The exercise: Please arrange the lines below, from the line with "Task: Open the FAQ page" through the final line, as a JSON list of strings with one string per line. Skip blank lines and leave the pictures out.

## BEGIN Extracted records

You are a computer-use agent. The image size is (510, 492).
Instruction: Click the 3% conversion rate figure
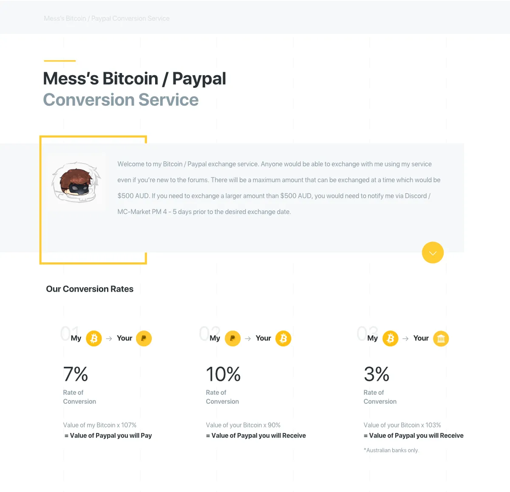(x=377, y=374)
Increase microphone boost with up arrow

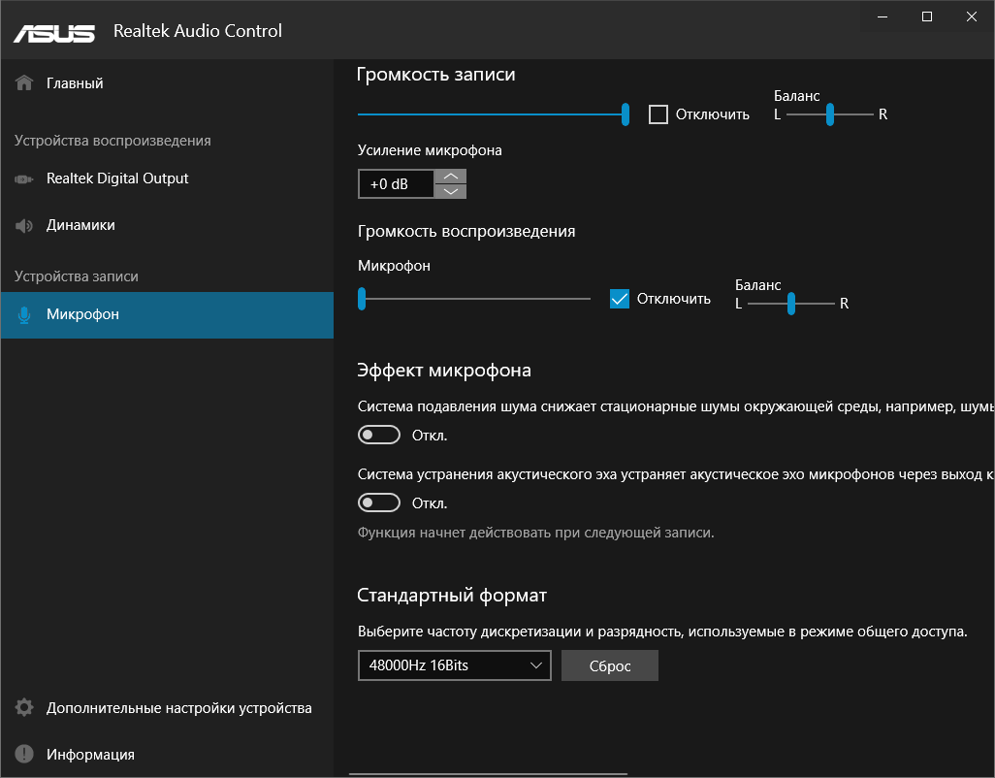pos(451,177)
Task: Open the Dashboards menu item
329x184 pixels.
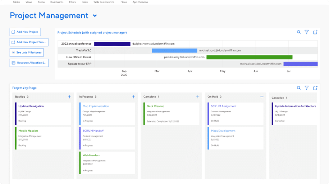Action: tap(57, 2)
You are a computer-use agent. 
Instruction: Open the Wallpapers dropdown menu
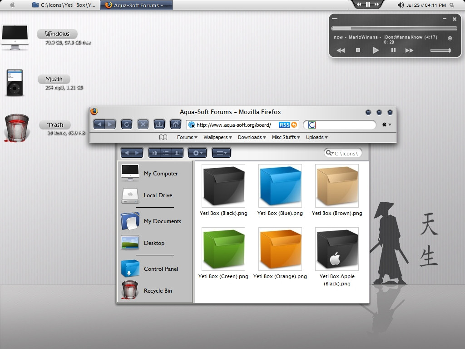(218, 137)
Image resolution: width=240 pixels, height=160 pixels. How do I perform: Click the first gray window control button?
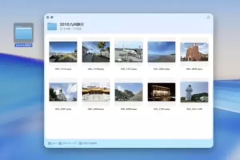click(48, 17)
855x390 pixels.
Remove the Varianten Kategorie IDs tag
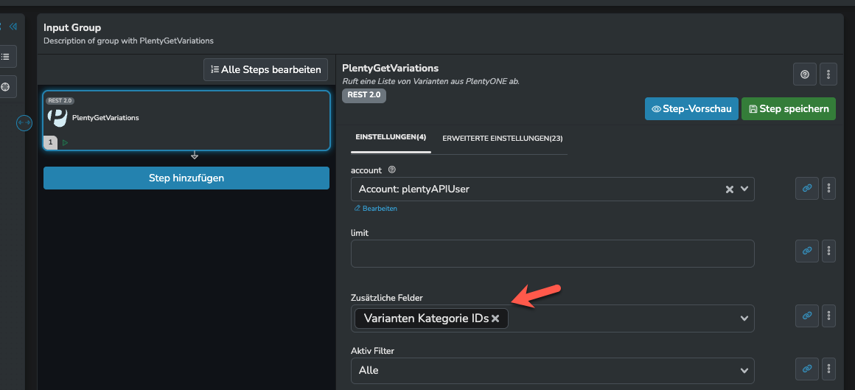coord(495,318)
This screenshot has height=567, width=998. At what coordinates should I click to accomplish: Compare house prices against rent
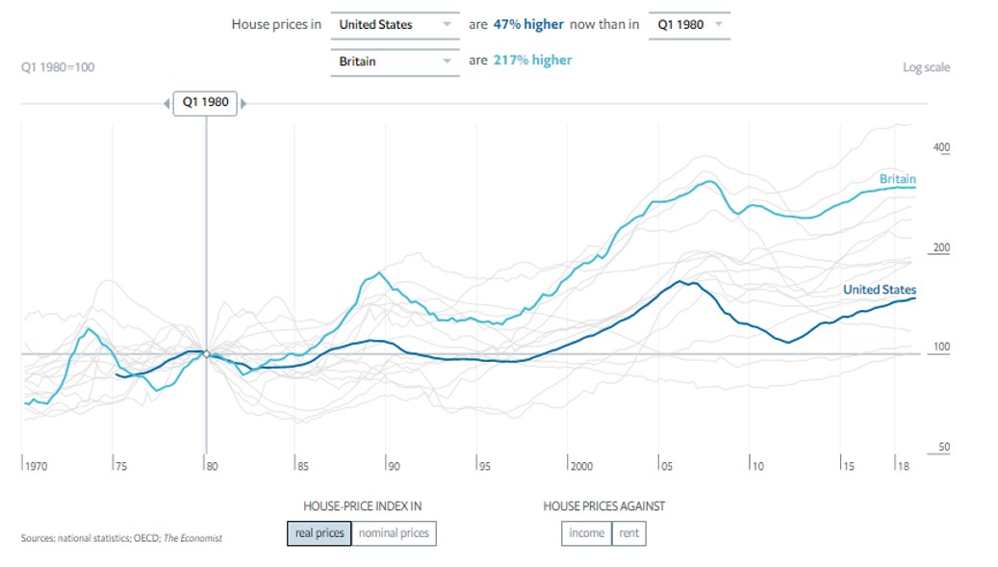point(630,531)
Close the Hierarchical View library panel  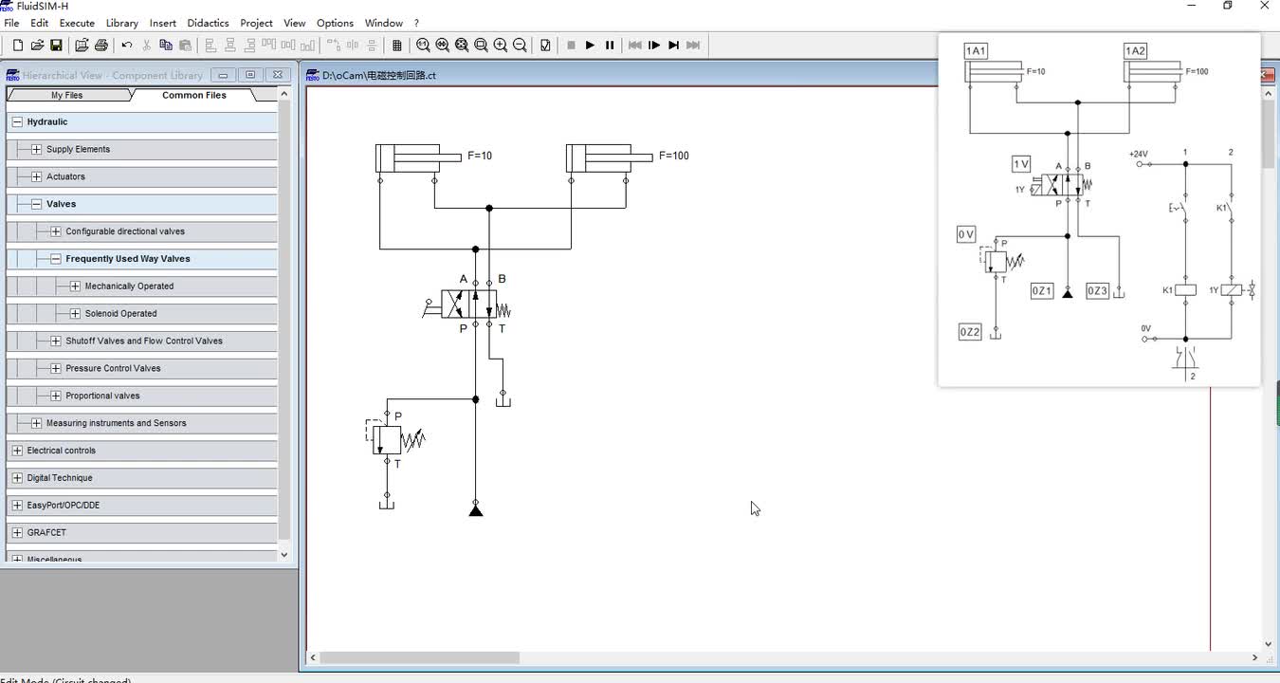pos(277,75)
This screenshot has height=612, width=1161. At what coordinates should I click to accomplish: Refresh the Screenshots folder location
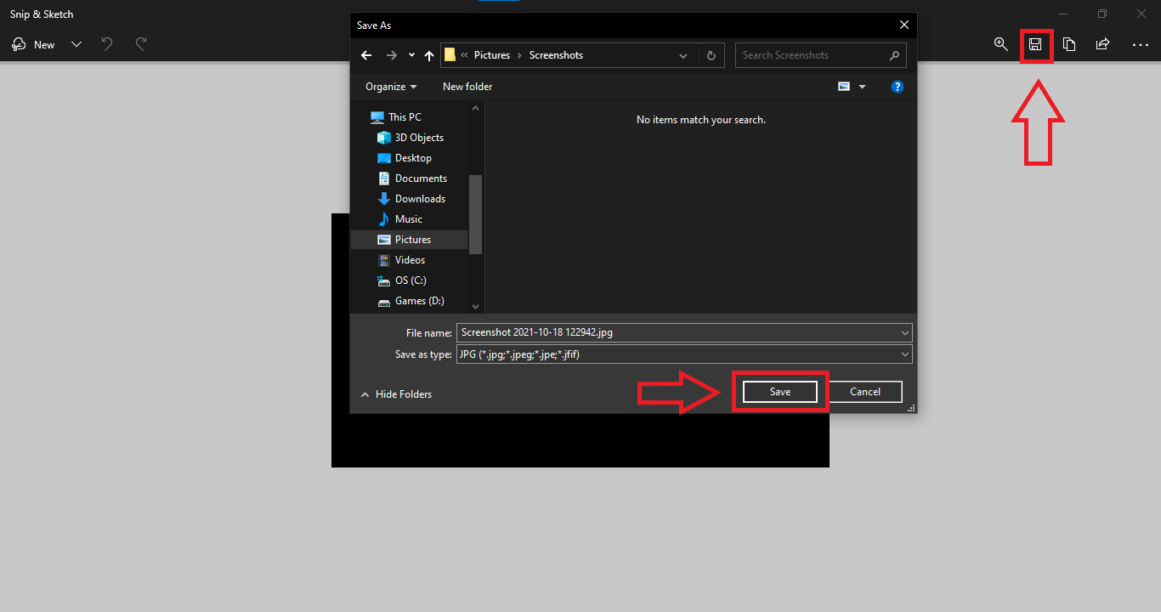click(x=711, y=55)
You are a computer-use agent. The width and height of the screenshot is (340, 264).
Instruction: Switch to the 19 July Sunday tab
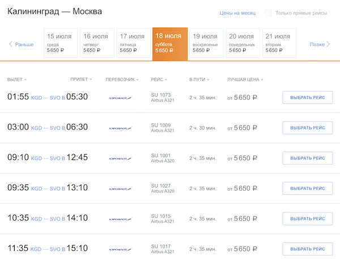click(206, 43)
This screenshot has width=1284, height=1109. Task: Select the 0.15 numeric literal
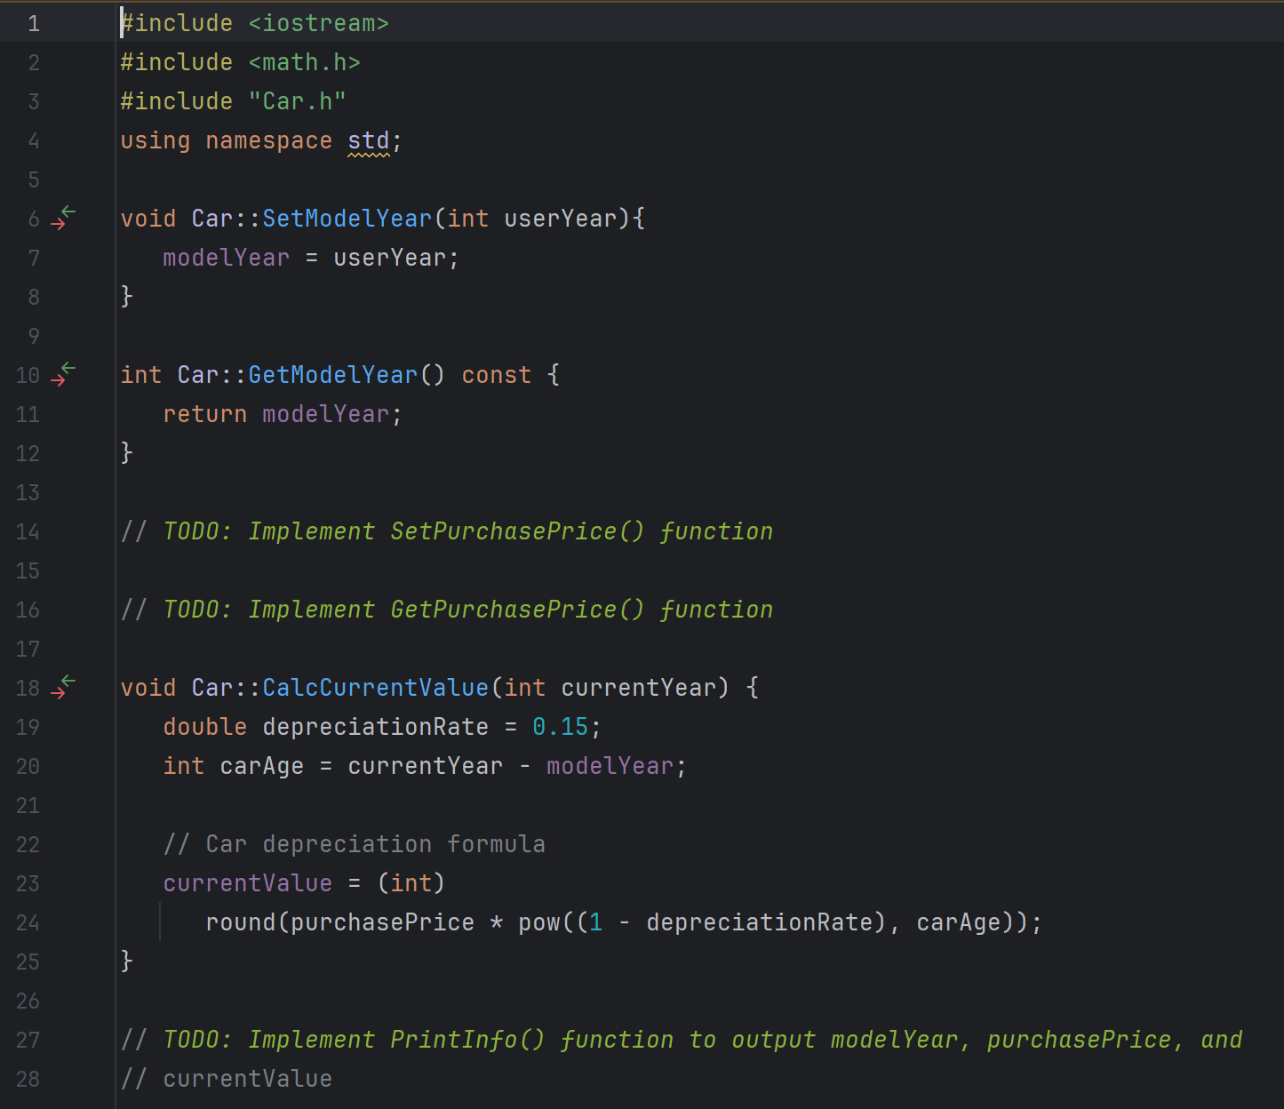561,726
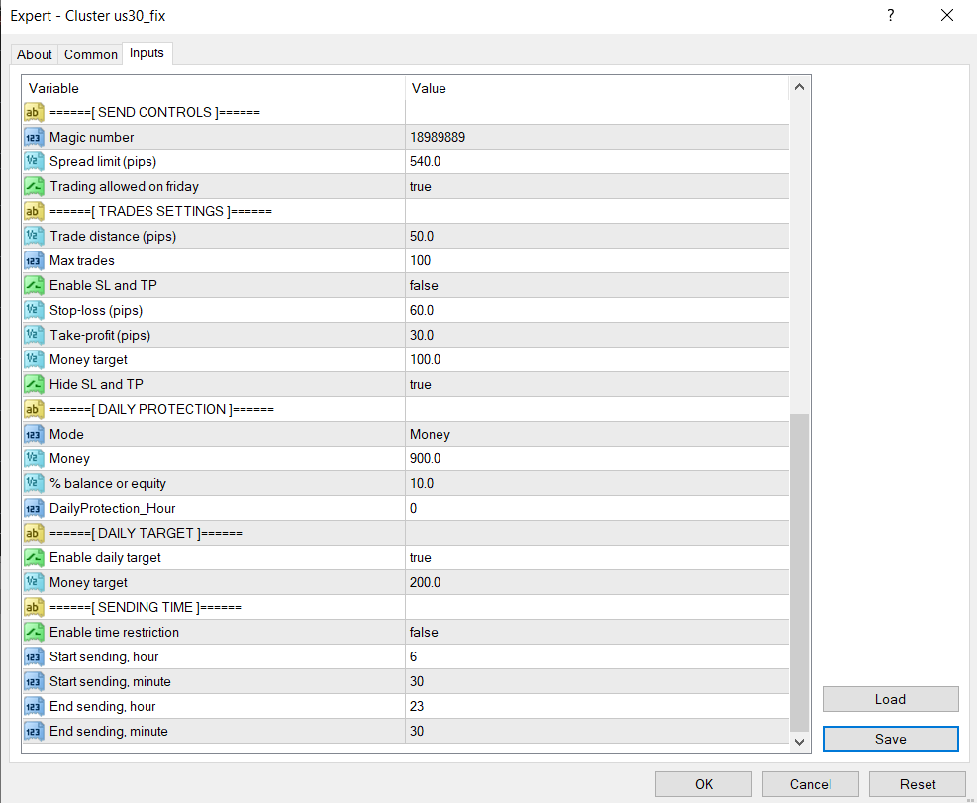
Task: Click the boolean icon beside Trading allowed on friday
Action: pos(34,186)
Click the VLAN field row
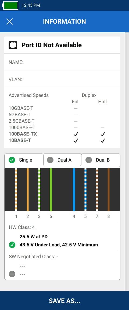The image size is (129, 310). point(62,79)
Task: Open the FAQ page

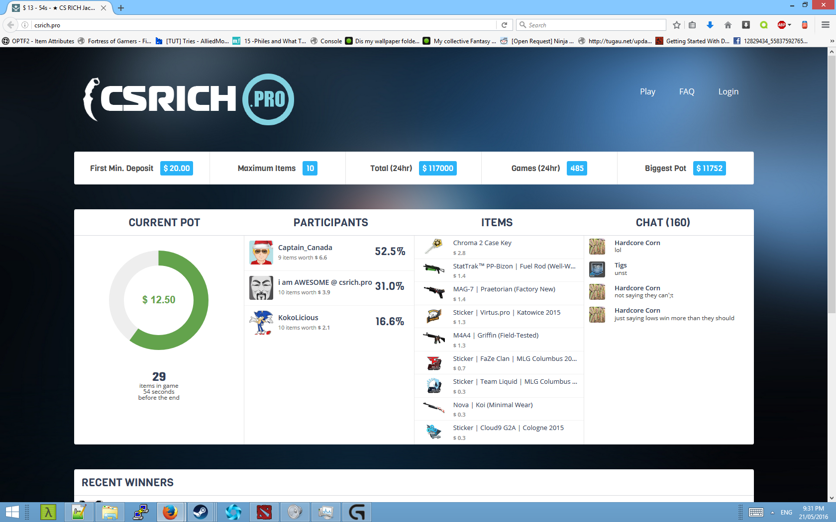Action: (x=686, y=91)

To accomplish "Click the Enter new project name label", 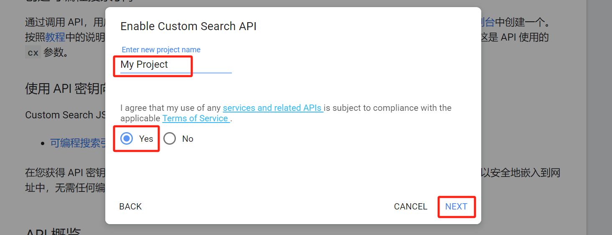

## END Extracted records

Correct result:
[
  "Task: Open the FAQ page",
  "Action: (x=686, y=91)",
  "To accomplish \"Click the Enter new project name label\", "
]